» EXERCISE OBJECTIVE: Extract the lines from the first line of the records below through the line containing "This screenshot has height=781, width=1440.", inclusive, and reproduce them exactly as written.

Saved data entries

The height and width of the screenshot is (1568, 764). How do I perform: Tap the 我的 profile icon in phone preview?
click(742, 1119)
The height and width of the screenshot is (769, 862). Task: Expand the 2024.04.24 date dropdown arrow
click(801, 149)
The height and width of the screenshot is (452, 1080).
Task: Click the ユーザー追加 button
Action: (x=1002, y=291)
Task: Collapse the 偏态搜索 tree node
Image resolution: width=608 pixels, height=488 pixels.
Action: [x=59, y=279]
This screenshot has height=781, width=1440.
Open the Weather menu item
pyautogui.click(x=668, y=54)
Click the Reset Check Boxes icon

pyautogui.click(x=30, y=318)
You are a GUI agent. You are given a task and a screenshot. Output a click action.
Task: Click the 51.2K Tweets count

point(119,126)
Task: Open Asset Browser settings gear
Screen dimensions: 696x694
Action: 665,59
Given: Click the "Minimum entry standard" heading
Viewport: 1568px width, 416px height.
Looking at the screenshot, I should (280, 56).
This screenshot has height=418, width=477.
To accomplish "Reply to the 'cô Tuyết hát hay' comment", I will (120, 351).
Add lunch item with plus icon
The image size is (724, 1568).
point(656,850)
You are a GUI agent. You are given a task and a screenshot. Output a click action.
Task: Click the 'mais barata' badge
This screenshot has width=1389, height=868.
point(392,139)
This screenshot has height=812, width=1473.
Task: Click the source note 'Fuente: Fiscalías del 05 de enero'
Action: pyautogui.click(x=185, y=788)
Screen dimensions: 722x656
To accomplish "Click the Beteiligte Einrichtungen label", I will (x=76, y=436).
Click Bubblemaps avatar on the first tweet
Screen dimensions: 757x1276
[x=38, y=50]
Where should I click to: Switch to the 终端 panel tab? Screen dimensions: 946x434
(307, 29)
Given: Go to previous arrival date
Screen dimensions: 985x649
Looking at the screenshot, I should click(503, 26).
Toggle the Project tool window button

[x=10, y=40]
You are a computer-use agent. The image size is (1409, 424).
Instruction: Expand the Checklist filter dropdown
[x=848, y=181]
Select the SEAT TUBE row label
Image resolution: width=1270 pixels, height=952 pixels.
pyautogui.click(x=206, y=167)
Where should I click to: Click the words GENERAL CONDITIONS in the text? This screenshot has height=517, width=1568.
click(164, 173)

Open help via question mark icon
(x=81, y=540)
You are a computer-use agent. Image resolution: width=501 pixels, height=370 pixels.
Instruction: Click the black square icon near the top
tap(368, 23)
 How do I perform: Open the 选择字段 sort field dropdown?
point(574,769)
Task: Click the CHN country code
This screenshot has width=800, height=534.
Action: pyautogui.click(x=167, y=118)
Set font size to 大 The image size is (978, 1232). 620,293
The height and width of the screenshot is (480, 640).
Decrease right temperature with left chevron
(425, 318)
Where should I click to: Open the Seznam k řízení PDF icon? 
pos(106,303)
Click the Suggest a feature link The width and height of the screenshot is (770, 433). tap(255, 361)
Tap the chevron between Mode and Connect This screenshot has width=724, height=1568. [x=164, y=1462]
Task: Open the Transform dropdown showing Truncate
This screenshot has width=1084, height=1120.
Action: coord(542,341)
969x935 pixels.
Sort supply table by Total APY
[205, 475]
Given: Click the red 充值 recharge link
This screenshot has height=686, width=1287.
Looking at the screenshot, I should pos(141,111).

» EXERCISE SOLUTION:
The height and width of the screenshot is (1568, 764). How do I perform: Tap the 我的 profile icon in phone preview?
click(742, 1119)
The height and width of the screenshot is (769, 862). Task: Expand the 2024.04.24 date dropdown arrow
click(801, 149)
The height and width of the screenshot is (452, 1080).
Task: Click the ユーザー追加 button
Action: (x=1002, y=291)
Task: Collapse the 偏态搜索 tree node
Image resolution: width=608 pixels, height=488 pixels.
Action: [x=59, y=279]
This screenshot has height=781, width=1440.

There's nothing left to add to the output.